Top of Available data

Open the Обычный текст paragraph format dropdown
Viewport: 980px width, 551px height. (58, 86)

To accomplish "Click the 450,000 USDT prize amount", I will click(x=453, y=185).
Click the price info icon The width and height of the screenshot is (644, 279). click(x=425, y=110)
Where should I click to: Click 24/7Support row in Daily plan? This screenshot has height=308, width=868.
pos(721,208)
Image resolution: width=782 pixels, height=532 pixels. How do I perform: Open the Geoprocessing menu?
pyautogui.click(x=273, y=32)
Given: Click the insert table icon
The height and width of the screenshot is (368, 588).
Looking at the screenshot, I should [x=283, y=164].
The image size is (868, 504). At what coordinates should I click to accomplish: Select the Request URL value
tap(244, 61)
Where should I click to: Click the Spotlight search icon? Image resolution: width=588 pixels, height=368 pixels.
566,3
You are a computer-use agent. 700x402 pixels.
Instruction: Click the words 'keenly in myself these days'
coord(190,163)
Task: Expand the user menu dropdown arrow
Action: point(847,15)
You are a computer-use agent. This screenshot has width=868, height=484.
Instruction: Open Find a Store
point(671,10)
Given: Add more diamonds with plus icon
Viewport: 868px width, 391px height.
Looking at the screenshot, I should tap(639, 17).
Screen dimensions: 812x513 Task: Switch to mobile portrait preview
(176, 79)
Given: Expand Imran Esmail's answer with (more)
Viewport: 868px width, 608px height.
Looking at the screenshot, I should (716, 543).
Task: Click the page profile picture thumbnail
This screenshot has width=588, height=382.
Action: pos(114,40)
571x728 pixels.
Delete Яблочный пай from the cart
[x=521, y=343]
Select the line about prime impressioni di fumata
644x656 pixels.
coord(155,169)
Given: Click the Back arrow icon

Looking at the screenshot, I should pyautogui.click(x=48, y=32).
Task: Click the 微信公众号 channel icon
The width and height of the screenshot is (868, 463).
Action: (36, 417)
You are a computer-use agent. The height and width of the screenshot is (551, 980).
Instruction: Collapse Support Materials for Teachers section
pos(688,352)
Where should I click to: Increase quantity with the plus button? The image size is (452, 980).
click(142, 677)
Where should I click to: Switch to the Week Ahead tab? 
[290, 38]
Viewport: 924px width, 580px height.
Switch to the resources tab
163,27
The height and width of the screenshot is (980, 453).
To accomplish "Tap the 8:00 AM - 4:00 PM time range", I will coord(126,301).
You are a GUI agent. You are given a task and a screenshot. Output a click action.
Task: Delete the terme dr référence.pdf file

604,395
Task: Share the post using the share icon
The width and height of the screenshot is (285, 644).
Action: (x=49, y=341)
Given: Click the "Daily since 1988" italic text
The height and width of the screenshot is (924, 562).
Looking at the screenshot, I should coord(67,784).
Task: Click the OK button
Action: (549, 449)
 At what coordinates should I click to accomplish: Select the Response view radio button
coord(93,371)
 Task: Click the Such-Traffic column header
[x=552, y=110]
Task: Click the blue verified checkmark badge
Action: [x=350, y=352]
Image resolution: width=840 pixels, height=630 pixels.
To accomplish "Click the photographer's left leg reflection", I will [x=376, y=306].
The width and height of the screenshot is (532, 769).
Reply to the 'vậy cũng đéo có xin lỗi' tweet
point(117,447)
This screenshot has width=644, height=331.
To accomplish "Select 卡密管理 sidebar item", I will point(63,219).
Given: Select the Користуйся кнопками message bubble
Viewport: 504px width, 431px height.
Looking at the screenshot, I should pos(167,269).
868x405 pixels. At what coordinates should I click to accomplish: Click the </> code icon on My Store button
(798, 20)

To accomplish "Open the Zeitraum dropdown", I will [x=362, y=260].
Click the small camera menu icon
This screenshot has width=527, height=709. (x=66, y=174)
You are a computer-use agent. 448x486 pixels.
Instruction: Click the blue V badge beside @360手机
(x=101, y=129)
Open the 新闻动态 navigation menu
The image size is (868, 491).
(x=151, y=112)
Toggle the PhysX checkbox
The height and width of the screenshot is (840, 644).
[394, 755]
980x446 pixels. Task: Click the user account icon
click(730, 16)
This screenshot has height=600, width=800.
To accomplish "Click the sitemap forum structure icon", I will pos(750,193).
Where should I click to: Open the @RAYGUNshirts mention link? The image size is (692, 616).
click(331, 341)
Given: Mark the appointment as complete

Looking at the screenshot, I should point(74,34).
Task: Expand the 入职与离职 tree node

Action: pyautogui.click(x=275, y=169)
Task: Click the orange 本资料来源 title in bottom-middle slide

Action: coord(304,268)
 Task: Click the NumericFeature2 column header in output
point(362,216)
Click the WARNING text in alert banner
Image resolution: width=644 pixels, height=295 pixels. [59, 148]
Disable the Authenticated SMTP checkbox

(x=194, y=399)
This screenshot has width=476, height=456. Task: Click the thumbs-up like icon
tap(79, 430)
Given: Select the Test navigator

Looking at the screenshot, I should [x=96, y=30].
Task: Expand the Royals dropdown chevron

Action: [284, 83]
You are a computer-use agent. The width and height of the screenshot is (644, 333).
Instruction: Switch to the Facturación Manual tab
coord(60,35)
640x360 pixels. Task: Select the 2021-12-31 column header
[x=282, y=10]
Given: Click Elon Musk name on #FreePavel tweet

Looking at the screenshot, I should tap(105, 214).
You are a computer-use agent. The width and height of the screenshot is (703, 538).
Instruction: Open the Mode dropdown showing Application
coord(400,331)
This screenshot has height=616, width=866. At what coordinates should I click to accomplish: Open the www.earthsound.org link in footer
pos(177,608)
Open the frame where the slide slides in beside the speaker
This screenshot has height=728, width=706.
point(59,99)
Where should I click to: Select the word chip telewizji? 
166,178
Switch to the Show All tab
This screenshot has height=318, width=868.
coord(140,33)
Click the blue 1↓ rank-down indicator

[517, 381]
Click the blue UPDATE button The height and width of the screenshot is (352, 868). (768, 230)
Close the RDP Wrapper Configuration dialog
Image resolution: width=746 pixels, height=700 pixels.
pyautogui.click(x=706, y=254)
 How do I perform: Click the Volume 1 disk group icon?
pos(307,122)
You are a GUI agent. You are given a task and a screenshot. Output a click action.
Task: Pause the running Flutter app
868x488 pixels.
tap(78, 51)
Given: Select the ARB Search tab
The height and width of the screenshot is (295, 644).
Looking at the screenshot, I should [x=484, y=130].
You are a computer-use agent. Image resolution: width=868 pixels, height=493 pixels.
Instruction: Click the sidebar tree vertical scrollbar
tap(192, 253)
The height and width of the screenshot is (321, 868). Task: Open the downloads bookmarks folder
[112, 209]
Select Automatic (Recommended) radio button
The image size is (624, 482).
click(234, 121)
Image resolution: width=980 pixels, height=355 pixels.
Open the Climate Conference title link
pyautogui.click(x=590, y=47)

Bottom of Available data

Every entry should be output exactly as written, please.

_Result of the task_:
Open the Обычный текст paragraph format dropdown
Viewport: 980px width, 551px height. (58, 86)

To accomplish "Click the 450,000 USDT prize amount", I will click(x=453, y=185).
Click the price info icon The width and height of the screenshot is (644, 279). click(x=425, y=110)
Where should I click to: Click 24/7Support row in Daily plan? This screenshot has height=308, width=868.
pos(721,208)
Image resolution: width=782 pixels, height=532 pixels. How do I perform: Open the Geoprocessing menu?
pyautogui.click(x=273, y=32)
Given: Click the insert table icon
The height and width of the screenshot is (368, 588).
Looking at the screenshot, I should [x=283, y=164].
The image size is (868, 504). At what coordinates should I click to accomplish: Select the Request URL value
tap(244, 61)
Where should I click to: Click the Spotlight search icon? Image resolution: width=588 pixels, height=368 pixels.
566,3
You are a computer-use agent. 700x402 pixels.
Instruction: Click the words 'keenly in myself these days'
coord(190,163)
Task: Expand the user menu dropdown arrow
Action: point(847,15)
You are a computer-use agent. This screenshot has width=868, height=484.
Instruction: Open Find a Store
point(671,10)
Given: Add more diamonds with plus icon
Viewport: 868px width, 391px height.
Looking at the screenshot, I should tap(639, 17).
Screen dimensions: 812x513 Task: Switch to mobile portrait preview
(176, 79)
Given: Expand Imran Esmail's answer with (more)
Viewport: 868px width, 608px height.
Looking at the screenshot, I should (716, 543).
Task: Click the page profile picture thumbnail
This screenshot has width=588, height=382.
Action: pos(114,40)
571x728 pixels.
Delete Яблочный пай from the cart
[x=521, y=343]
Select the line about prime impressioni di fumata
644x656 pixels.
coord(155,169)
Given: Click the Back arrow icon

Looking at the screenshot, I should pyautogui.click(x=48, y=32).
Task: Click the 微信公众号 channel icon
The width and height of the screenshot is (868, 463).
Action: (36, 417)
You are a computer-use agent. The height and width of the screenshot is (551, 980).
Instruction: Collapse Support Materials for Teachers section
pos(688,352)
Where should I click to: Increase quantity with the plus button? The image size is (452, 980).
click(142, 677)
Where should I click to: Switch to the Week Ahead tab? 
[290, 38]
Viewport: 924px width, 580px height.
Switch to the resources tab
163,27
The height and width of the screenshot is (980, 453).
To accomplish "Tap the 8:00 AM - 4:00 PM time range", I will coord(126,301).
You are a GUI agent. You are given a task and a screenshot. Output a click action.
Task: Delete the terme dr référence.pdf file

604,395
Task: Share the post using the share icon
The width and height of the screenshot is (285, 644).
Action: (x=49, y=341)
Given: Click the "Daily since 1988" italic text
The height and width of the screenshot is (924, 562).
Looking at the screenshot, I should coord(67,784).
Task: Click the OK button
Action: (549, 449)
 At what coordinates should I click to accomplish: Select the Response view radio button
coord(93,371)
 Task: Click the Such-Traffic column header
[x=552, y=110]
Task: Click the blue verified checkmark badge
Action: [x=350, y=352]
Image resolution: width=840 pixels, height=630 pixels.
To accomplish "Click the photographer's left leg reflection", I will [x=376, y=306].
The width and height of the screenshot is (532, 769).
Reply to the 'vậy cũng đéo có xin lỗi' tweet
point(117,447)
This screenshot has width=644, height=331.
To accomplish "Select 卡密管理 sidebar item", I will point(63,219).
Given: Select the Користуйся кнопками message bubble
Viewport: 504px width, 431px height.
Looking at the screenshot, I should pos(167,269).
868x405 pixels. At what coordinates should I click to accomplish: Click the </> code icon on My Store button
(798, 20)

To accomplish "Open the Zeitraum dropdown", I will [x=362, y=260].
Click the small camera menu icon
This screenshot has width=527, height=709. (x=66, y=174)
You are a computer-use agent. 448x486 pixels.
Instruction: Click the blue V badge beside @360手机
(x=101, y=129)
Open the 新闻动态 navigation menu
The image size is (868, 491).
(x=151, y=112)
Toggle the PhysX checkbox
The height and width of the screenshot is (840, 644).
[394, 755]
980x446 pixels. Task: Click the user account icon
click(730, 16)
This screenshot has height=600, width=800.
To accomplish "Click the sitemap forum structure icon", I will pos(750,193).
Where should I click to: Open the @RAYGUNshirts mention link? The image size is (692, 616).
click(331, 341)
Given: Mark the appointment as complete

Looking at the screenshot, I should point(74,34).
Task: Expand the 入职与离职 tree node

Action: pyautogui.click(x=275, y=169)
Task: Click the orange 本资料来源 title in bottom-middle slide

Action: coord(304,268)
 Task: Click the NumericFeature2 column header in output
point(362,216)
Click the WARNING text in alert banner
Image resolution: width=644 pixels, height=295 pixels. [59, 148]
Disable the Authenticated SMTP checkbox

(x=194, y=399)
This screenshot has width=476, height=456. Task: Click the thumbs-up like icon
tap(79, 430)
Given: Select the Test navigator

Looking at the screenshot, I should [x=96, y=30].
Task: Expand the Royals dropdown chevron

Action: [284, 83]
You are a computer-use agent. The width and height of the screenshot is (644, 333).
Instruction: Switch to the Facturación Manual tab
coord(60,35)
640x360 pixels. Task: Select the 2021-12-31 column header
[x=282, y=10]
Given: Click Elon Musk name on #FreePavel tweet

Looking at the screenshot, I should tap(105, 214).
You are a computer-use agent. The width and height of the screenshot is (703, 538).
Instruction: Open the Mode dropdown showing Application
coord(400,331)
This screenshot has height=616, width=866. At what coordinates should I click to accomplish: Open the www.earthsound.org link in footer
pos(177,608)
Open the frame where the slide slides in beside the speaker
This screenshot has height=728, width=706.
point(59,99)
Where should I click to: Select the word chip telewizji? 
166,178
Switch to the Show All tab
This screenshot has height=318, width=868.
coord(140,33)
Click the blue 1↓ rank-down indicator

[517, 381]
Click the blue UPDATE button The height and width of the screenshot is (352, 868). (768, 230)
Close the RDP Wrapper Configuration dialog
Image resolution: width=746 pixels, height=700 pixels.
pyautogui.click(x=706, y=254)
 How do I perform: Click the Volume 1 disk group icon?
pos(307,122)
You are a GUI agent. You are given a task and a screenshot. Output a click action.
Task: Pause the running Flutter app
868x488 pixels.
tap(78, 51)
Given: Select the ARB Search tab
The height and width of the screenshot is (295, 644).
Looking at the screenshot, I should [x=484, y=130].
You are a computer-use agent. Image resolution: width=868 pixels, height=493 pixels.
Instruction: Click the sidebar tree vertical scrollbar
tap(192, 253)
The height and width of the screenshot is (321, 868). Task: Open the downloads bookmarks folder
[112, 209]
Select Automatic (Recommended) radio button
The image size is (624, 482).
click(234, 121)
Image resolution: width=980 pixels, height=355 pixels.
Open the Climate Conference title link
pyautogui.click(x=590, y=47)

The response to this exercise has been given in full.